Evening “And the shepherds returned, glorifying and praising God for all the things
that they had heard and seen, as it was told unto them.” / Luke 2:20
What was the subject of their praise? They praised God for what they had
heard–for the good tidings of great joy that a Saviour was born unto them.
Let us copy them; let us also raise a song of thanksgiving that we have heard
of Jesus and his salvation. They also praised God for what they had seen.

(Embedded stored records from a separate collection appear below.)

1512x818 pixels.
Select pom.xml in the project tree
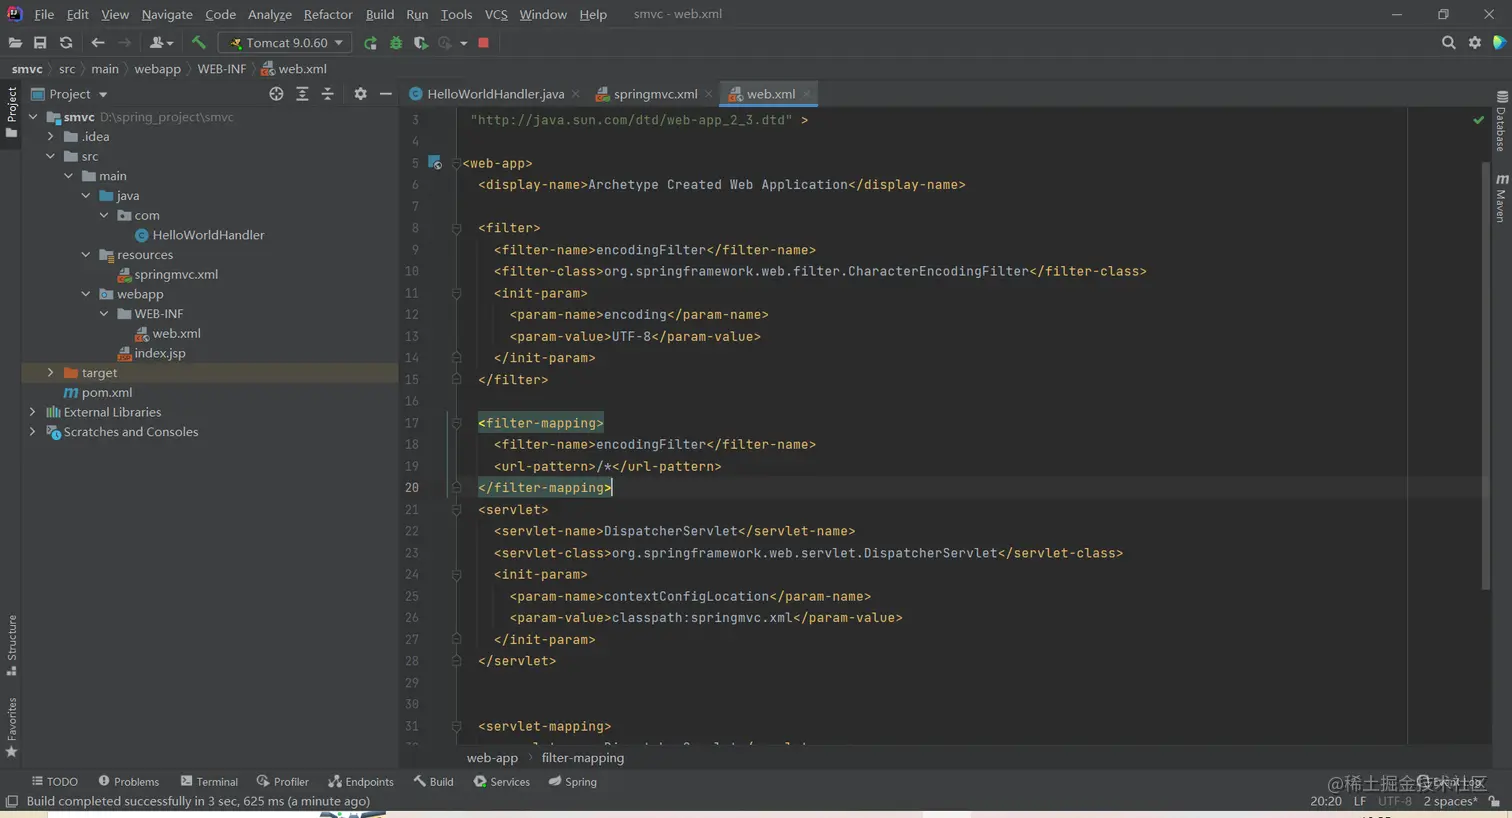(106, 393)
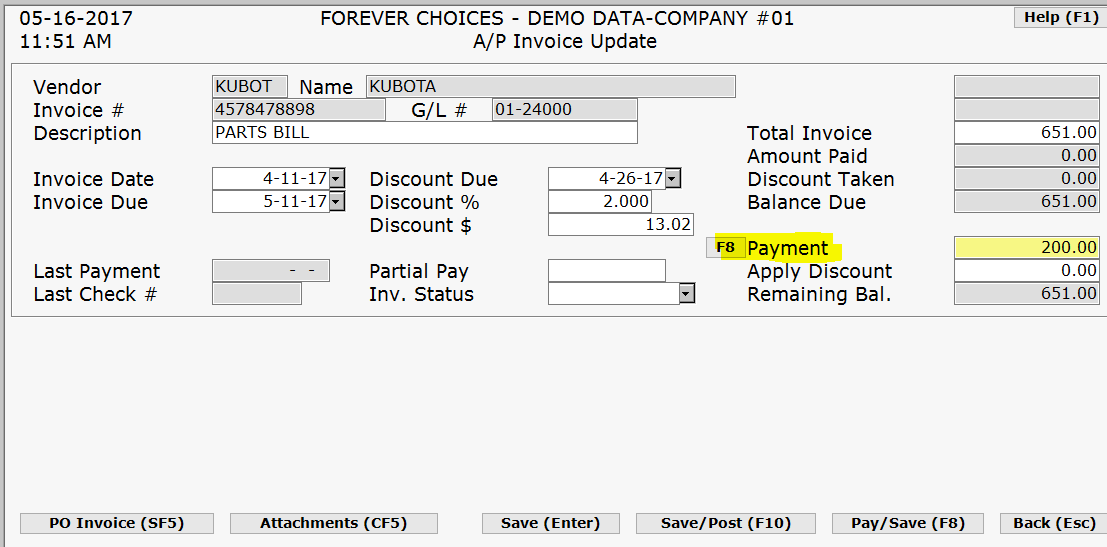Go back with Back (Esc) button
Screen dimensions: 1107x547
click(x=1053, y=523)
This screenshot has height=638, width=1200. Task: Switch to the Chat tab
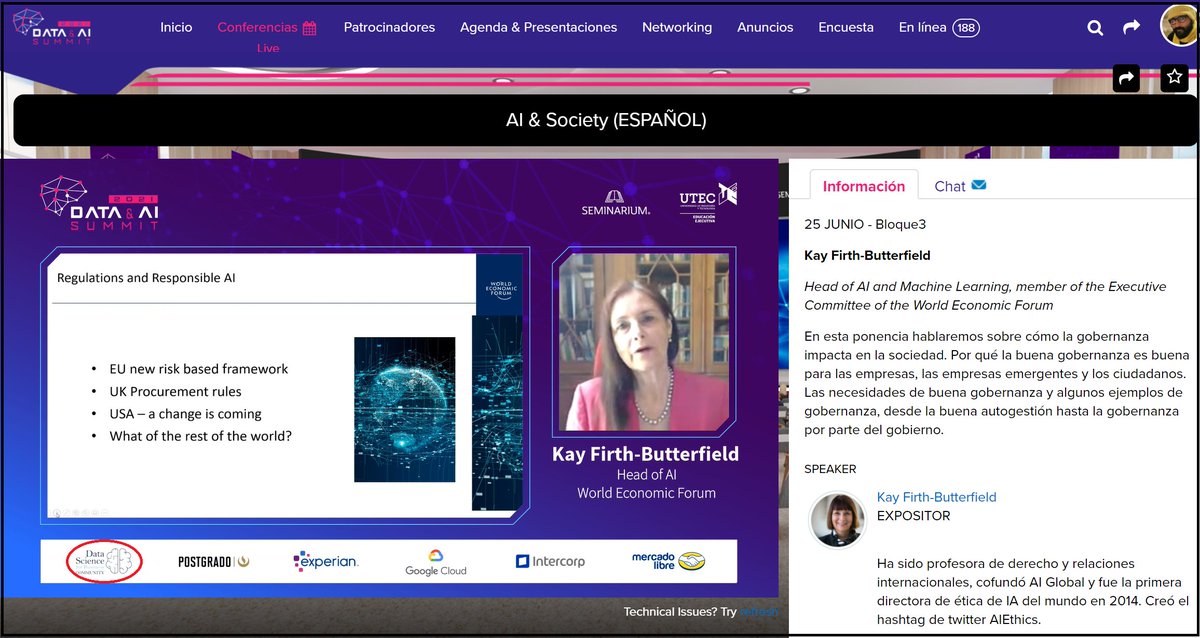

There is the sweetest music–what we have experienced, what we have felt
within, what we have made our own–“the things which we have made touching the
King.” It is not enough to hear about Jesus: mere hearing may tune the harp,
but the fingers of living faith must create the music. If you have seen Jesus
with the God-giving sight of faith, suffer no cobwebs to linger among the harp
strings, but loud to the praise of sovereign grace, awake your psaltery and
harp. One point for which they praised God was the agreement between what they
had heard and what they had seen. Observe the last sentence–“As it was told
unto them.” Have you not found the gospel to be in yourselves just what the
Bible said it would be? Jesus said he would give you rest–have you not
enjoyed the sweetest peace in him? He said you should have joy, and comfort,
and life through believing in him–have you not received all these? Are not
his ways ways of pleasantness, and his paths paths of peace? Surely you can
say with the queen of Sheba, “The half has not been told me.” I have found
Christ more sweet than his servants ever said he was. I looked upon his
likeness as they painted it, but it was a mere daub compared with himself; for
the King in his beauty outshines all imaginable loveliness. Surely what we
have “seen” keeps pace with, nay, far exceeds, what we have “heard.” Let us,
then, glorify and praise God for a Saviour so precious, and so satisfying.